▶ SOURCE DOCUMENT:
What it is about

I have always been a lover of short stories.

There was a time when I used to gobble up novels. I particularly recall a vacation when I was a student of the Vivekananda College in Madras. During those ten or fifteen days I used to get books from the college library and finish off one novel a day. The library did not have open access system but each of the  students had been given two bulky volumes of the “acquisition”‘; we had to select a book, fill up a requisition slip and hand it to the library assistant through a small window. Behind him were stacks and stacks of books in solitary confinement.  Minutes later he emerged with the book we had asked for and gave it to us after duly stamping it.

This process I went through every day during that vacation sometime in the early Sixties (the author whose titles I devoured was Pearl S. Buck): the college was close-by for me to be able to do so without any personal vehicle that scores of students boast of nowadays even while at school (nor did I have any girl friends: most boys and girls moved in phalanxes even in the so-called coed colleges such as the Madras Christian College where too I studied or earlier  in the coed school in Coimbatore) .

I even recall the ambience in which I read at that time. In those days students didn’t have a room of their own nor did parents shower so much attention on their wards (I envy the LKG children of the present times: I find that each day the mother picks up the child at the school gate and then before getting on to the Scooty goes across the road to the shop with the child on tow and buys for him or her a packet of Lays or a bar of Cadbury’s and says: Vaa, kanna, veetukku polaam: naa unakku mammu tharen, paavam unakku pasikkiradhu illaya?)

▶ EXERCISE INSTRUCTIONS:
[1] Sum up the essay in two sentences.
[2] Please retype the stretch of the essay from "This process I" through "in Coimbatore) .".
These records were taken from a separate source.

(Records from a dataset)
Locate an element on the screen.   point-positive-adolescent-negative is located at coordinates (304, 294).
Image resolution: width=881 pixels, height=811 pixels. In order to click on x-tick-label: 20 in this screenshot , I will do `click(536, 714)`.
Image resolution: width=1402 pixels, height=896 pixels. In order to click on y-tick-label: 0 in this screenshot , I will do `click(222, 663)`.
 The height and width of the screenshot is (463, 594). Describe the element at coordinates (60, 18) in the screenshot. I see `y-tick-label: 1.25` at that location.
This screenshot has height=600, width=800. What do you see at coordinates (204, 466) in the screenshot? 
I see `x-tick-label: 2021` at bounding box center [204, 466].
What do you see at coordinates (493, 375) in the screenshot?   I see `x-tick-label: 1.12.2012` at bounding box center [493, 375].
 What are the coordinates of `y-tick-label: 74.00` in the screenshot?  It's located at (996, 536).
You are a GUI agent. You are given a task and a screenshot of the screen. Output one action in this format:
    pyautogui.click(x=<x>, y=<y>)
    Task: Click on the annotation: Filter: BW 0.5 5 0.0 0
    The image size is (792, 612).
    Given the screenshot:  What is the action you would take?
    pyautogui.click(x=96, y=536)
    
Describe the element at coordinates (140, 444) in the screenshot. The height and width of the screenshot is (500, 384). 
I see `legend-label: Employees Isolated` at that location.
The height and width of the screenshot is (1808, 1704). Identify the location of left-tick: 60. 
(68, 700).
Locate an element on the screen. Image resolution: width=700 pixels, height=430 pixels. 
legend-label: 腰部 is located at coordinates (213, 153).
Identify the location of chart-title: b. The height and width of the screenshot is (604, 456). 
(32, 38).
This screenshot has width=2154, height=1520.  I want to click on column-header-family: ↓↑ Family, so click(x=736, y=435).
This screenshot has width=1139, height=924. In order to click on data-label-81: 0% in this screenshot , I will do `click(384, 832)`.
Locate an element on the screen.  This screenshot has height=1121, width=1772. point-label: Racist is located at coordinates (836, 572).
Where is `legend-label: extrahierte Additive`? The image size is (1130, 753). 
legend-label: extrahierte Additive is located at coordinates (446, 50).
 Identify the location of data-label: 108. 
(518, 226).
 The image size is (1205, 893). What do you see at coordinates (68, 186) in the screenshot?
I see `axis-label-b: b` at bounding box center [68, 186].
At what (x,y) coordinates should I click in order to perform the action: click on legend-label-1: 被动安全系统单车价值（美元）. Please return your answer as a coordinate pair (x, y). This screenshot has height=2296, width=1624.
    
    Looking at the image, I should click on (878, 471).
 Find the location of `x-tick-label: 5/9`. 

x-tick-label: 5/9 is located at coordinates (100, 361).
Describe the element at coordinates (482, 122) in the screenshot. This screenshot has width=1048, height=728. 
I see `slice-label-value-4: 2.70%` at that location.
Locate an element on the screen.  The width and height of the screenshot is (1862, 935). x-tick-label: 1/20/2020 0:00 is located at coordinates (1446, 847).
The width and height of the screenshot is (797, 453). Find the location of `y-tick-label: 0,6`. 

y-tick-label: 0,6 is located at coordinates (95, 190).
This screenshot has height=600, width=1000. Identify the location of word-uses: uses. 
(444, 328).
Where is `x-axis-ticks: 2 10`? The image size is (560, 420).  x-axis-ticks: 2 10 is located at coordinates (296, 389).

▶ ANSWERS PROVIDED:
[1] The writer has always loved short stories but once devoured novels, finishing one a day from the college library during a vacation while a student at the Vivekananda College in Madras. Books there had to be requested by handing a requisition slip through a small window, and the college was close enough to reach daily without a personal vehicle.

[2]
This process I went through every day during that vacation sometime in the early Sixties (the author whose titles I devoured was Pearl S. Buck): the college was close-by for me to be able to do so without any personal vehicle that scores of students boast of nowadays even while at school (nor did I have any girl friends: most boys and girls moved in phalanxes even in the so-called coed colleges such as the Madras Christian College where too I studied or earlier  in the coed school in Coimbatore) .